There always hope -- but the statistics are staggering. The Every Child Matters Education Foundation lays out what they call the "Tiny Tim Effect" in their succinctly named "Homeland Insecurity" report: 13 million kids in poverty. (That's the worst poverty rate among 24 comparable countries.) Three million neglected and abused kids. Millions more without health coverage. 14 million latchkey kids.

Oh, and there's more: In the health care arena, where I spend a lot of my time, the figures are grim: Infant mortality rates for African American babies is 2.5 higher than those of whites. That's the worst infant mortality rate of any industrialized nation. And -- wait, make that 22,000 people - die each year because they don't have health insurance. That's 60 deaths every day.

And we haven't even talked about health and poverty issues in other countries. We've allowed a level of suffering at home and abroad that should trouble our consciences every day.

But there are new impulses toward giving, and new ways to give. Some of them have been described here at The Huffington Post, including Craig Newmark's "Craigslist for giving" and the micro-giving technology described by John Borthwick and Ken Lerer. Jesse Kornbluth has some thoughts, too.

I "micro-gave" $2.00 with a few mouse clicks. The reason I don't make more contributions isn't selfishness: it's time and attention. I'm betting a lot of people feel the same way, making this a great way to contribute. If we can give more through mouse clicks, more of us will give. "Tweetsgiving" raised $10,000, and the Salvation Army's now raising money the same way. (all courtesy Beth Kanter)

Up in Canada a Vancouver Tweetup (an unplanned meeting announced on Twitter) helped clothe the homeless. On a less high-tech (but no less inventive) front, a Utah student "bought" 22,000 acres of wilderness land at a Bureau of Land Management oil and gas exploitation sale, disrupting the Bush Administration's plans for a last-minute fire sale.

These generous and inventive idealists have created real-life, real time miracles.

There is economic suffering in our world right now -- but a lot of it was already happening before the crisis. Nobody wants to make light of our present difficulties, but if they make us more sensitive to the needs of others -- and less materialistic -- there will be a silver lining. You won't need digital technology to give, but it can certainly help.

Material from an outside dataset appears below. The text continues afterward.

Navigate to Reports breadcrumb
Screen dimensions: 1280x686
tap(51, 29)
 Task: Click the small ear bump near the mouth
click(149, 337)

Private giving won't be enough to fix our problems, or the world's. We'll need policy changes at every level. But private giving can address part of the need, and it can raise our awareness of the depth of that need. It won't be easy, but it's worth trying. If technology allows people to give whenever it occurs to them, with the click of a button, that could enable a million more miracles to come.